Work instructions = Retype exactly the lines from the line with "Click the Negative Status codes value 404" to the end of the data, keeping both boundary lines.

+++ Material for this task +++

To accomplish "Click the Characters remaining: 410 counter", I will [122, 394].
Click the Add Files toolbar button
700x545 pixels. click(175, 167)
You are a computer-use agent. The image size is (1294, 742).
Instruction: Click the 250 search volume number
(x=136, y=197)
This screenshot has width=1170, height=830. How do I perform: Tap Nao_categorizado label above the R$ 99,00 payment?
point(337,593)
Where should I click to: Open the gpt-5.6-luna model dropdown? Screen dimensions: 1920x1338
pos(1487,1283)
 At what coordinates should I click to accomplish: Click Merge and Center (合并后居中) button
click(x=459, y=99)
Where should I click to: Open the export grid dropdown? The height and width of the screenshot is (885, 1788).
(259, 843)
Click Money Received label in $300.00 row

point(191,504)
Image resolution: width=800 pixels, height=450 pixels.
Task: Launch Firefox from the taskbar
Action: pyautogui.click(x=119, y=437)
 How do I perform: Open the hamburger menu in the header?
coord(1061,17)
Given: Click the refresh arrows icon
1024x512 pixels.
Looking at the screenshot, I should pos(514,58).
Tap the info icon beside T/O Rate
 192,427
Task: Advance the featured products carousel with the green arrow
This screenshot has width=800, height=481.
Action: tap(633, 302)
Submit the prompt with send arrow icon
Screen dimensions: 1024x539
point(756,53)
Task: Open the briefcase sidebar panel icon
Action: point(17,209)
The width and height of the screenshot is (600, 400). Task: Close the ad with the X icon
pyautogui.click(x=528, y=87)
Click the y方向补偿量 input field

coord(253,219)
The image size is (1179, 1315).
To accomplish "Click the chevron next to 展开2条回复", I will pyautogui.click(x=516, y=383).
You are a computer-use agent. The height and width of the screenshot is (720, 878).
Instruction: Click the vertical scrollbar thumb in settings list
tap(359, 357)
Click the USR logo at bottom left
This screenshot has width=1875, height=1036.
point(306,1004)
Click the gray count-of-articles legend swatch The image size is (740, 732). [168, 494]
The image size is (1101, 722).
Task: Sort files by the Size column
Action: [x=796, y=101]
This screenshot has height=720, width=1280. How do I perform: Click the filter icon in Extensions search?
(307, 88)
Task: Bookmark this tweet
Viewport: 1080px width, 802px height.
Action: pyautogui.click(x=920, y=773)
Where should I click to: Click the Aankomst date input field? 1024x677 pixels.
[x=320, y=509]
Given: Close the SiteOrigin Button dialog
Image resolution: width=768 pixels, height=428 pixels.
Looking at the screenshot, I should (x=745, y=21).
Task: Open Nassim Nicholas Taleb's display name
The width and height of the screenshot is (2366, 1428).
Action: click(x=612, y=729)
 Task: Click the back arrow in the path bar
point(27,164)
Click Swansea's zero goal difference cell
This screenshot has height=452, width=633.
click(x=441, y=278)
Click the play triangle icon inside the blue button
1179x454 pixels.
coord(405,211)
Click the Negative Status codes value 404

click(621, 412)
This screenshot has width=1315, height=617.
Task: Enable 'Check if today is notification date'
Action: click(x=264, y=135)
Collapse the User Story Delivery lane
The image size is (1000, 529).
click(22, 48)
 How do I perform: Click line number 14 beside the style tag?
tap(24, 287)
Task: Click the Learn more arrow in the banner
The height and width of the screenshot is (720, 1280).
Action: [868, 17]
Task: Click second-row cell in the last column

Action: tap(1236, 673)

+++

Exercise response =
Click the Negative Status codes value 404

click(621, 412)
This screenshot has width=1315, height=617.
Task: Enable 'Check if today is notification date'
Action: click(x=264, y=135)
Collapse the User Story Delivery lane
The image size is (1000, 529).
click(22, 48)
 How do I perform: Click line number 14 beside the style tag?
tap(24, 287)
Task: Click the Learn more arrow in the banner
The height and width of the screenshot is (720, 1280).
Action: [868, 17]
Task: Click second-row cell in the last column

Action: tap(1236, 673)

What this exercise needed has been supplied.